Toggle Transfer Lock

PATCH /api/domain_registrations/:id/lock

Toggles CLIENT_TRANSFER_PROHIBITED at the registry.

Params
  • locked: Boolean (required)
Errors
  • 422 lock_unsupported | TLD does not support a transfer lock
  • 422 server_transfer_prohibited | registry has prohibited transfers

Toggle WHOIS Privacy

PATCH /api/domain_registrations/:id/privacy

Params
  • privacy_protect: Boolean (required)

Disabling privacy is always free. Enabling on a metered TLD returns 402:

Fee-bearing response (402 Payment Required)
  • errors: Array
  • code: String | payment_required
  • price: Object | { amount_cents, currency, role: "privacy" }
  • portal_url: String
  • remediation: String
Errors
  • 422 privacy_unsupported | TLD does not support WHOIS privacy

Manage DNSSEC

PATCH /api/domain_registrations/:id/dnssec

Params
  • mode: String (required) | enable, disable, or add_keys
  • key_data: Array<Object> | required for enable / add_keys
    • flags: Integer
    • algorithm: Integer
    • publicKey: String | base64
Errors
  • 422 invalid_mode | mode missing or unknown
  • 422 dnssec_no_keys | enable/add_keys called without key_data

Change Registrant / Holder

PATCH /api/domain_registrations/:id/holder

Either edit the existing owner contact in place, or replace it.

Params
  • holder_contact: Object (required)
    • action_mode: String | edit_current or change
    • first_name, last_name, organization, street_address, post_code, city, state: String
    • country: String | ISO-2
    • email: String
    • phone: String | E.164
    • extra_properties: Object
    • confirm_reverification: "1" | required when edits touch a validated field
  • source_domain_contact_id: Integer | with change, reuse this existing contact
  • new_contact: Object | with change, create a new contact

The fee gate fires only on action_mode: change on a metered TLD (returns 402 payment_required with a price block whose role is registrant_change + portal_url); edit_current edits are always free.
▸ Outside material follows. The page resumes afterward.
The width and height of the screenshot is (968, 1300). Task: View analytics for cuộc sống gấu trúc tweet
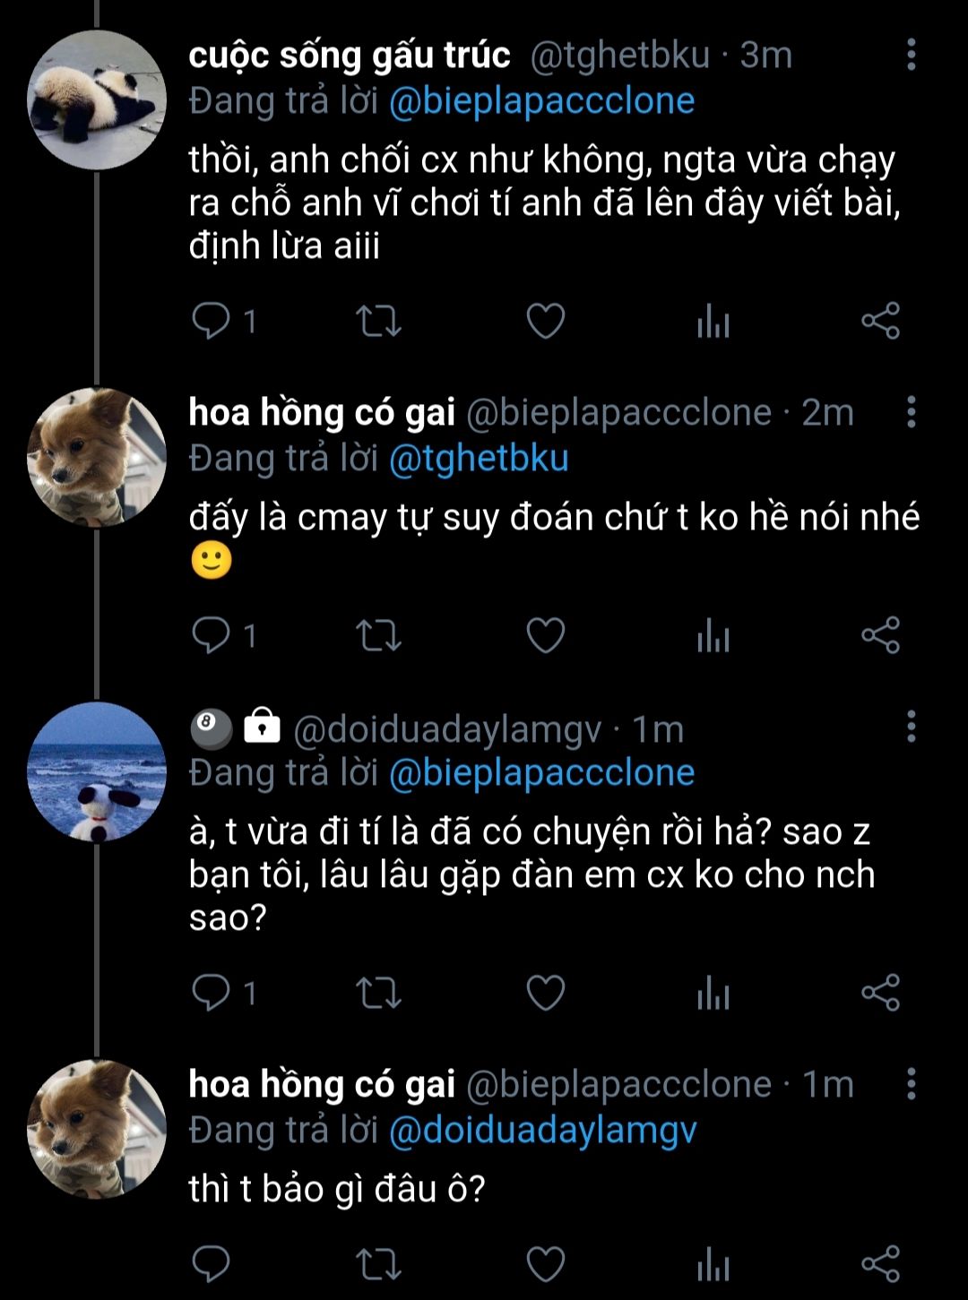713,321
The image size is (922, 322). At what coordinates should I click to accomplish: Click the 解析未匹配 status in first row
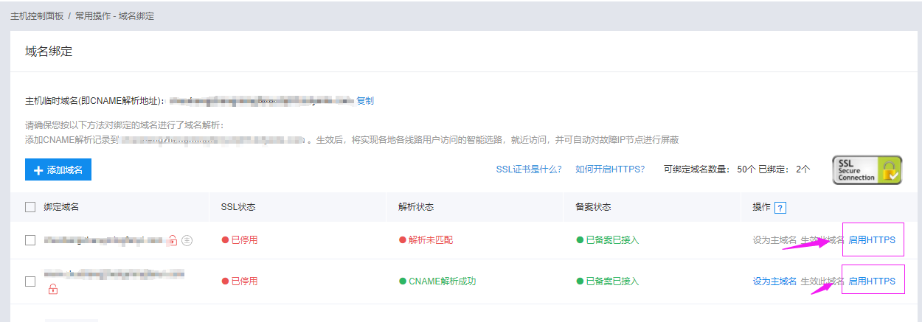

To perform the billable change directly (rather than being bounced to the portal), use POST .../registrant_change.

Errors
  • 402 payment_required | action_mode: change on a TLD that meters registrant changes (price role: "registrant_change", fee block + portal_url)
  • 409 reverification_required | validated fields changed without confirm_reverification: "1"
  • 404 source_contact_not_found | source_domain_contact_id not found or unused in this account

Order a Registrant (Holder) Change

POST /api/domain_registrations/:id/registrant_change

Places a paid order to change the registration's registrant (owner) contact — for TLDs that bill registrant changes (e.g. .com / .net via Verisign IRTP). This is the billable counterpart to PATCH .../holder: that endpoint makes free edits and bounces fee-bearing changes to the portal with 402; this one charges the account's default payment method off-session and applies the change asynchronously. Returns the same 202 Accepted order/cart envelope as POST /api/orders — poll the returned order via /api/orders/:id.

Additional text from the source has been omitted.